Condamnation de l’esclavage

Le manuscrit de la Bibliothèque de New York n’est pas le document qui a été approuvé par le Second Congrès continental, le 4 juillet 1776 à Philadelphie. Le fameux préambule est certes le même ; il énumère « certains droits inaliénables », dont « la vie, la liberté et la recherche du bonheur ». Mais la liste des griefs à l’encontre du roi d’Angleterre contient un passage qui ne se trouve pas dans le texte final. Il s’agit d’une condamnation de la traite des Noirs et de l’esclavage.

Cette partie fut rayée de la dernière mouture de la Déclaration d’indépendance à la demande des délégués de la Géorgie et de la Caroline du Sud. Profondément déçu de ce changement, Jefferson fit six copies du manuscrit qu’il avait remis au Congrès le 28 juin 1776 et les envoya à des amis après avoir souligné les passages éliminés. La Bibliothèque publique de New York possède l’une des deux seules copies ayant survécu.

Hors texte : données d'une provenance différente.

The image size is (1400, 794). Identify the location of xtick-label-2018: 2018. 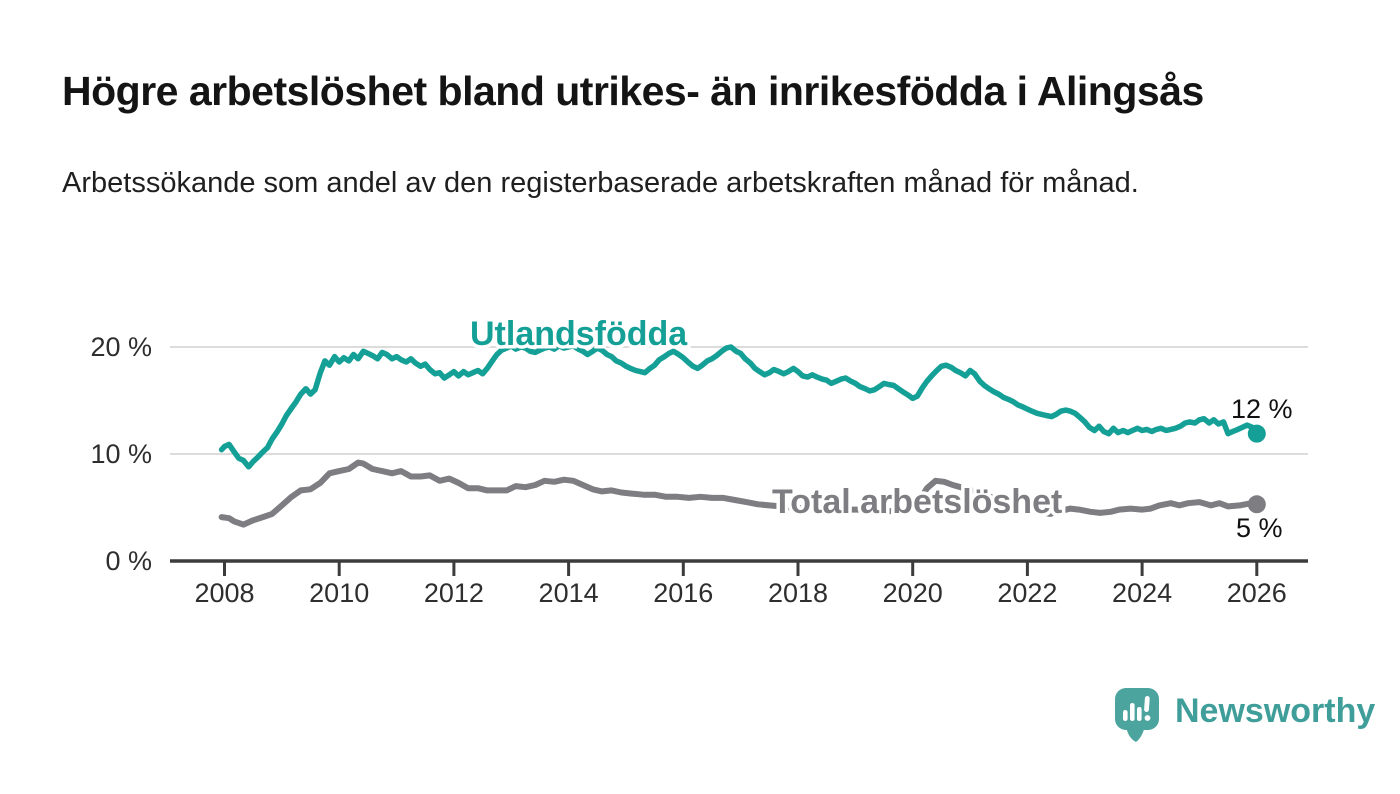
(798, 593).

(La position de Jefferson sur l’esclavage fut pour le moins paradoxale. Après avoir dénoncé les effets néfastes de cette « institution particulière », le 3e président finit par la justifier pour des raisons économiques et racistes. Mais le préambule de sa Déclaration d’indépendance incluant les mots « tous les hommes sont créés égaux » allait servir de cri de ralliement aux abolitionnistes.)

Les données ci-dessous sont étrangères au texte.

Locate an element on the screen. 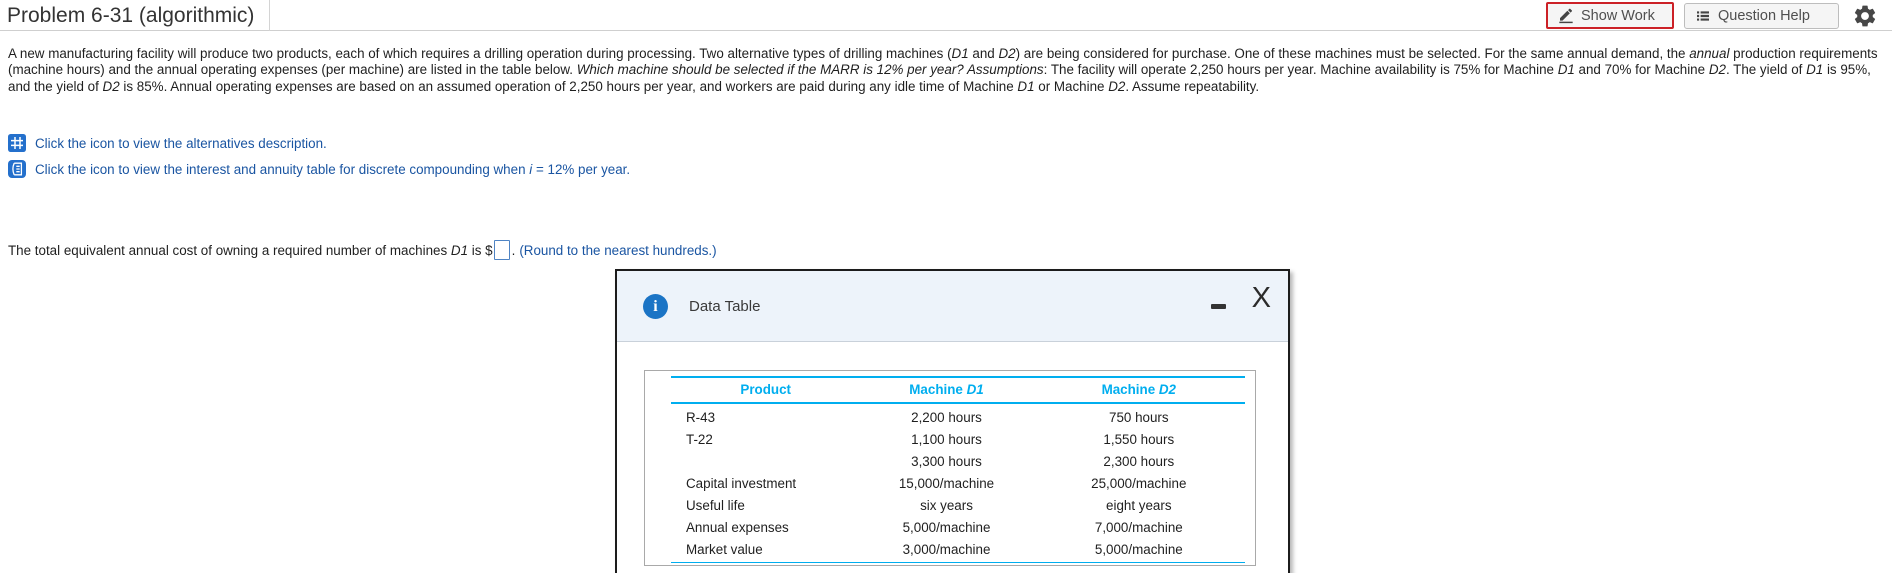  text-segment: annual is located at coordinates (1710, 54).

Les critiques de Donald Trump pourraient sans doute conclure que certains des griefs de la Déclaration d’indépendance s’appliquent à lui. Un exemple : « Il a refusé sa sanction aux lois les plus salutaires et les plus nécessaires au bien public. » N’est-ce pas ce que le 45e président a fait en démantelant les politiques environnementales de Barack Obama ou en promettant d’éliminer sa loi sur la santé ?

« Je ne suis pas sûr que nous soyons à la hauteur »

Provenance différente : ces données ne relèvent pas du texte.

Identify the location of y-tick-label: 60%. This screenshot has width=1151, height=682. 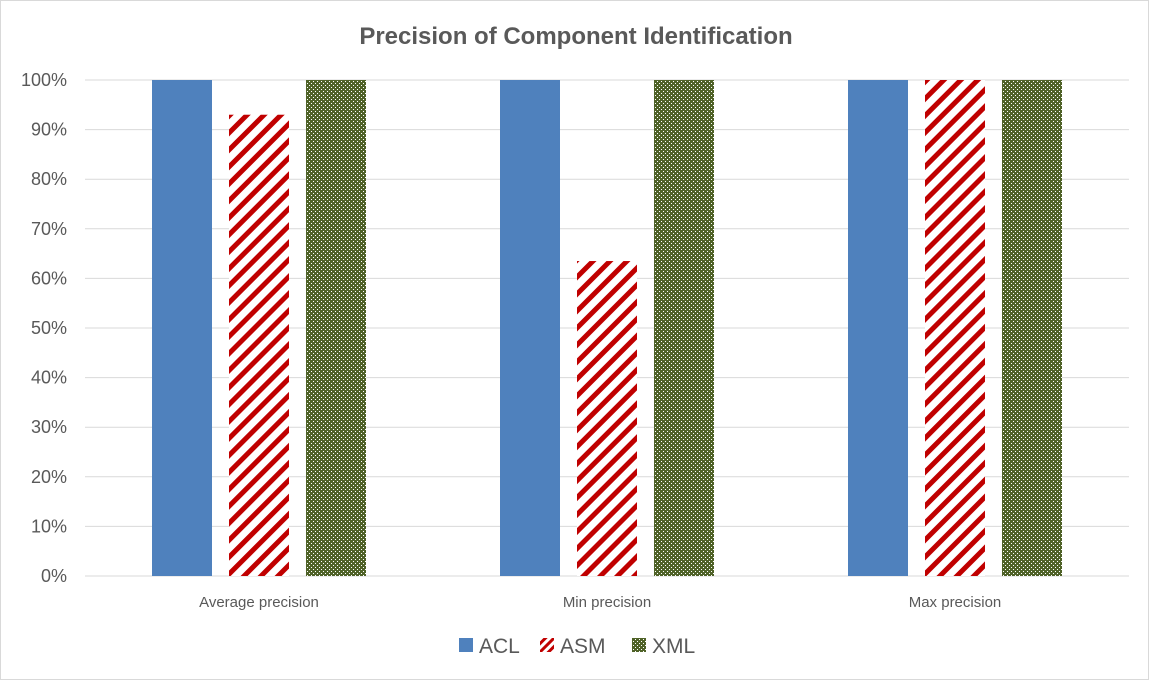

Mais ce qui frappe plusieurs visiteurs de l’exposition, c’est l’érudition et la vision des principaux rédacteurs de la Déclaration d’indépendance, en commençant par Thomas Jefferson, un homme versé dans l’histoire, les langues modernes et anciennes, les mathématiques, la chimie, la physique, les arts mécaniques et tous les genres littéraires.

« Avec John Adams et Benjamin Franklin, Thomas Jefferson a inventé un nouveau concept de gouvernement qui nous guide encore aujourd’hui. Je ne suis pas sûr que nous soyons à la hauteur de leur héritage », a commenté Robert Murray, un visiteur de Sarasota, en Floride, en sortant de la bibliothèque.

Au fait, qu’aurait pensé Thomas Jefferson des gazouillis matinaux de Donald Trump ? Après lui avoir reproché de s’en prendre quotidiennement à l’un des piliers de la démocratie américaine – la presse libre –, il lui aurait peut-être prescrit une routine à laquelle il a attribué sa longévité et qui calmerait peut-être le bouillant occupant de la Maison-Blanche.

Dès sa sortie du lit, il se mettait les pieds dans une bassine remplie d’eau glacée.